**Текст:**
···

Госпожа Санд еще больше высохла, но по-прежнему uo-детски обаятельна и весела, как старушки минувшего столетия. Тургенев говорит, и никто не прерывает этого великана с ласковым голосом, в рассказах которого всегда звучат нотки волнения и нежности.
Флобер рассказывает драму о Людовике XI, которую, по его словам, он написал в коллеже; вот как в этой драме народ сетовал на свою нужду: "Монсеньер, нам приходится приправлять овощи солью наших слез".
Этот рассказ наводит Тургенева на воспоминания о его детстве, о суровом воспитании, которое он прошел, о бурях возмущения, какие вызывала в его юной душе всякая несправедливость. Он вспоминает, что однажды, после того как гувернер за какой-то проступок хорошенько отчитал его, а затем выпорол и оставил без обеда, он ходил по саду и с каким-то горьким наслаждением глотал соленую влагу, которая стекала по его щекам в уголки рта.

···

**Фрагменты данных:**
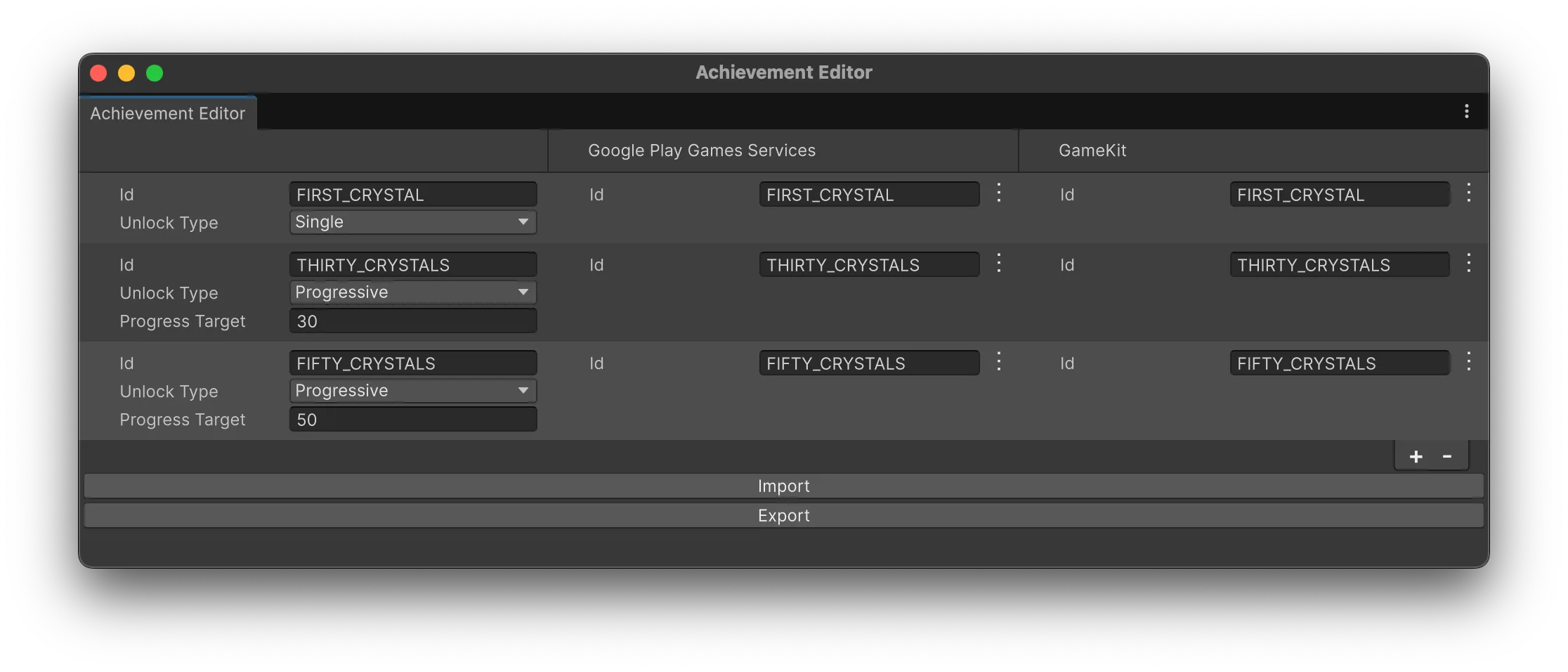
Task: Remove an achievement with the minus button
Action: tap(1447, 455)
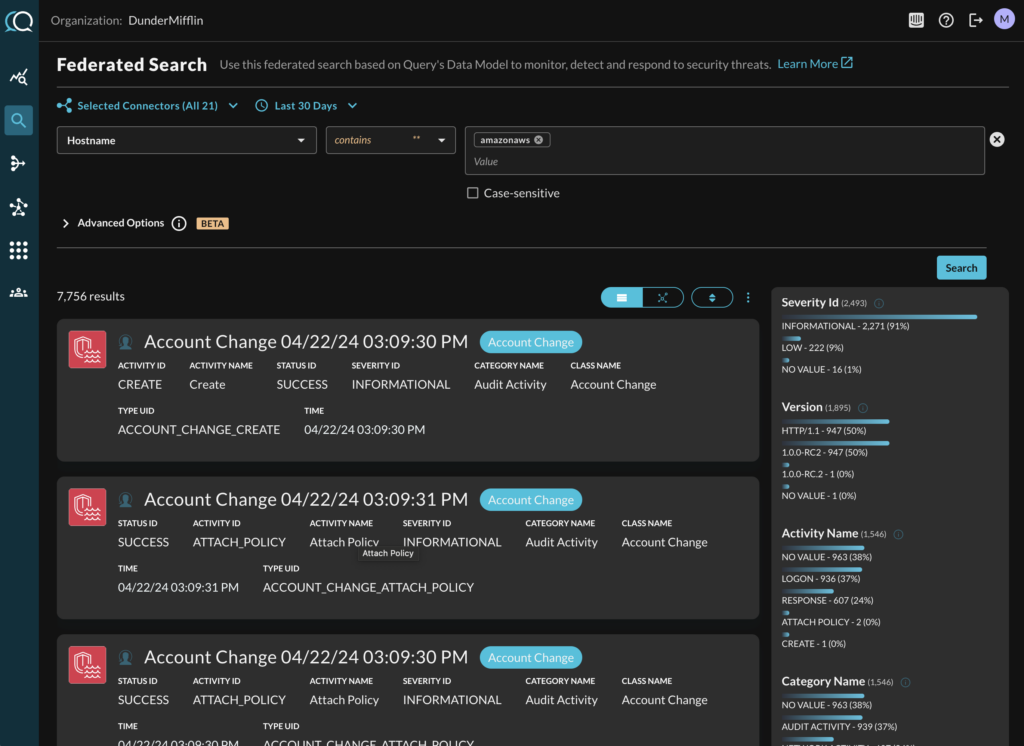Viewport: 1024px width, 746px height.
Task: Open the graph network icon in sidebar
Action: pyautogui.click(x=18, y=207)

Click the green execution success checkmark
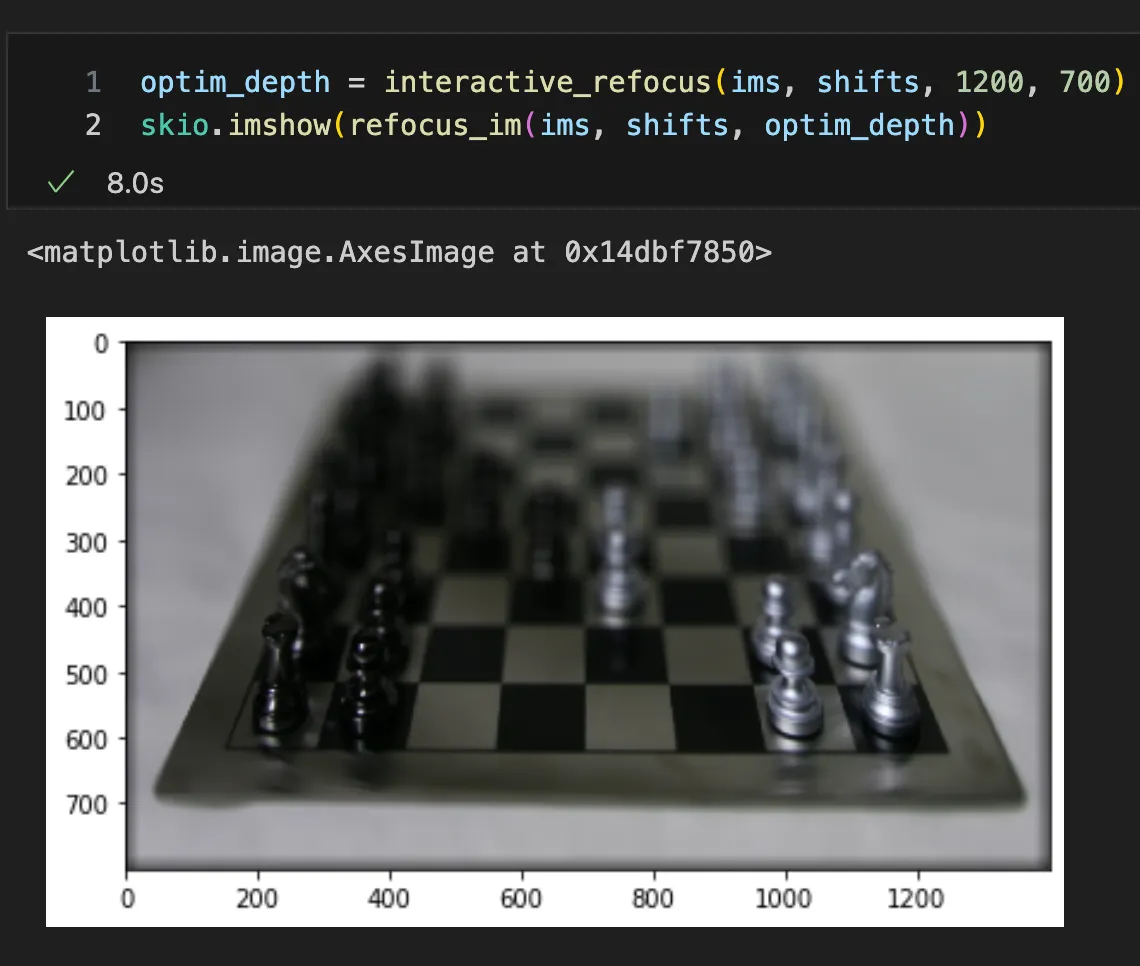(61, 184)
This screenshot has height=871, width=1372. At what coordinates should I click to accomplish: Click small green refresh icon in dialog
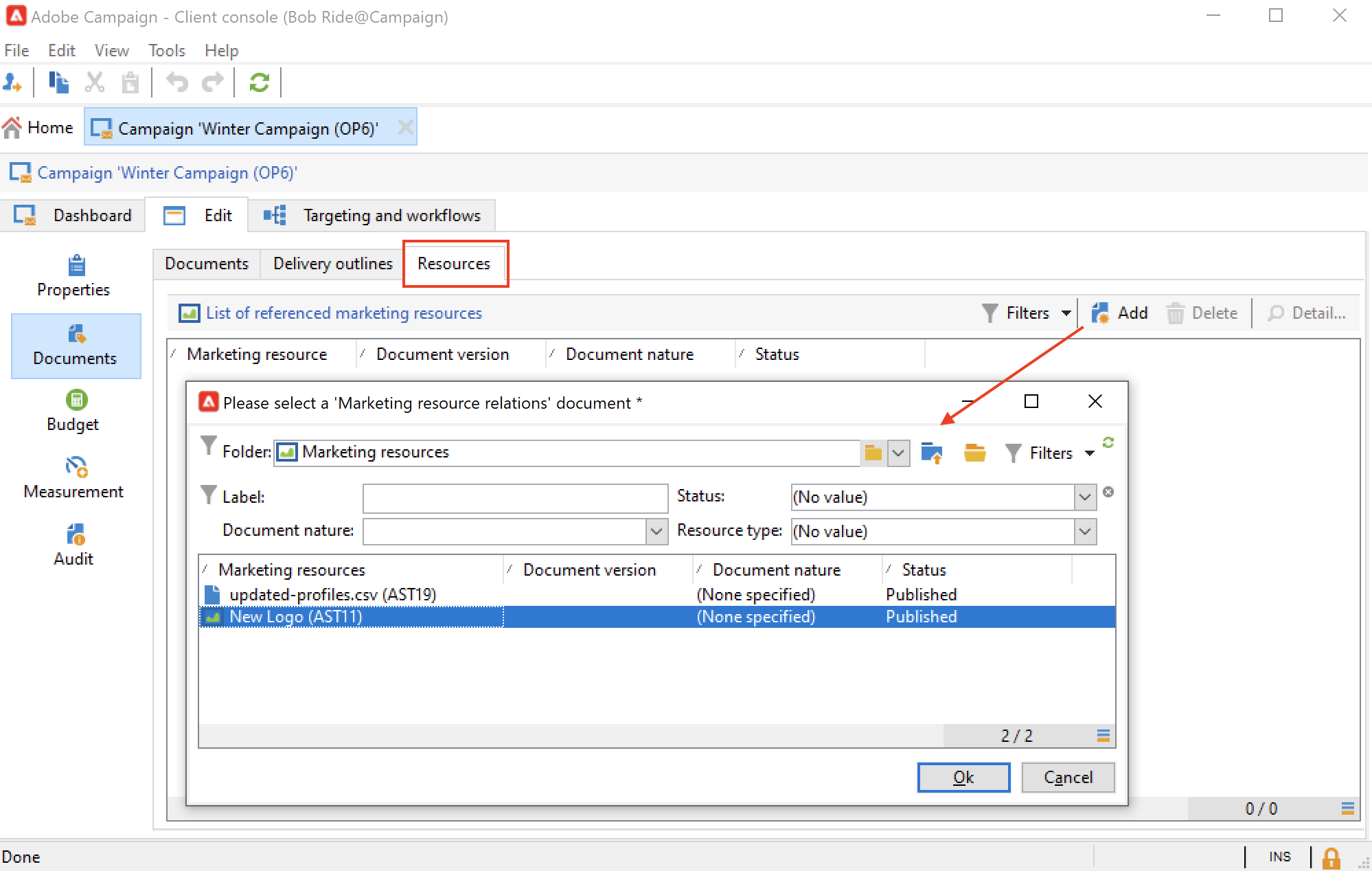click(x=1108, y=442)
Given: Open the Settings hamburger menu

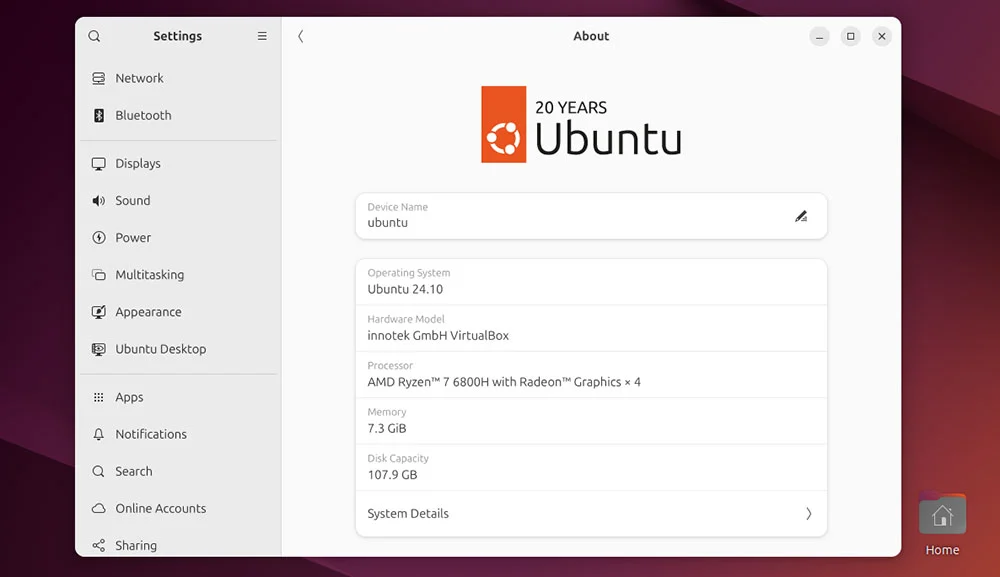Looking at the screenshot, I should tap(262, 36).
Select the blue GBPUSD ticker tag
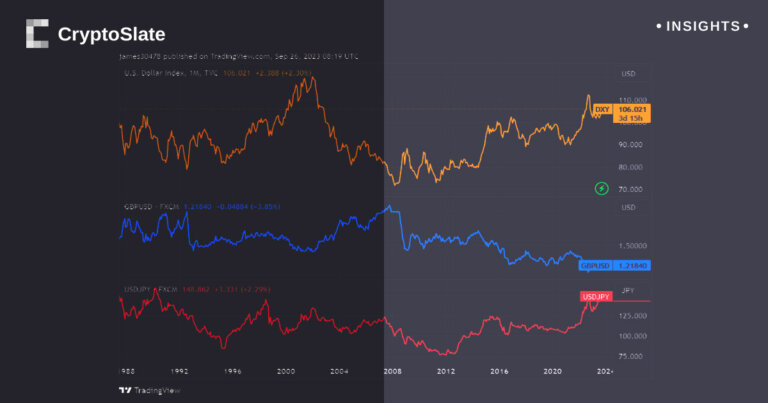Viewport: 768px width, 403px height. (x=596, y=266)
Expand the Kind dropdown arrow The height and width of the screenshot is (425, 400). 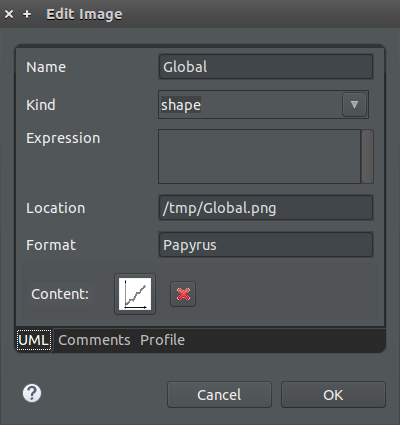pyautogui.click(x=354, y=105)
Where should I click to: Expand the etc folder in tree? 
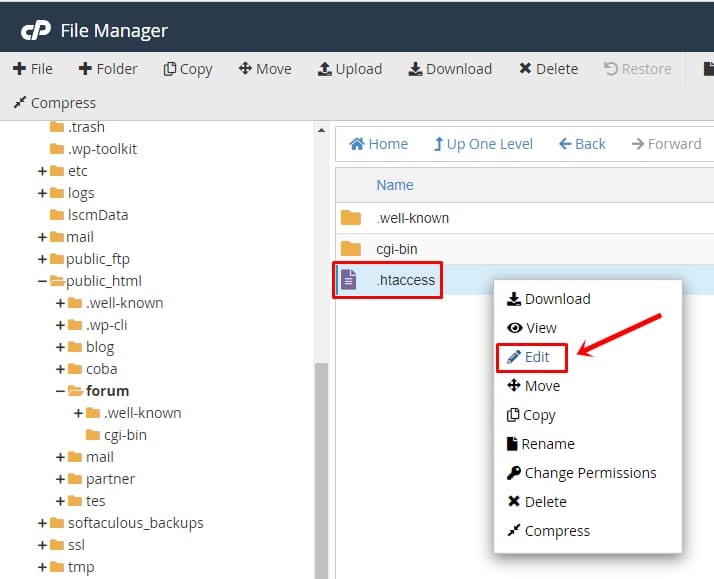click(42, 171)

···

**Задание:**
Приведите повторно без изменений отрывок из текста о Тургеневе и Флобере: от слов «Этот рассказ наводит» до слов «в уголки рта.» включительно.

**Результат выполнения:**
Этот рассказ наводит Тургенева на воспоминания о его детстве, о суровом воспитании, которое он прошел, о бурях возмущения, какие вызывала в его юной душе всякая несправедливость. Он вспоминает, что однажды, после того как гувернер за какой-то проступок хорошенько отчитал его, а затем выпорол и оставил без обеда, он ходил по саду и с каким-то горьким наслаждением глотал соленую влагу, которая стекала по его щекам в уголки рта.